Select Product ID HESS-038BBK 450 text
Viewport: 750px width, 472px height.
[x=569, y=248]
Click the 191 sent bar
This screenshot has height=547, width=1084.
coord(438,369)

**Direction:**
Switch every "Viewport" in the entries to "Window" and write the entries out again with nothing else changed.

**Solution:**
Select Product ID HESS-038BBK 450 text
Window: 750px width, 472px height.
[x=569, y=248]
Click the 191 sent bar
This screenshot has height=547, width=1084.
coord(438,369)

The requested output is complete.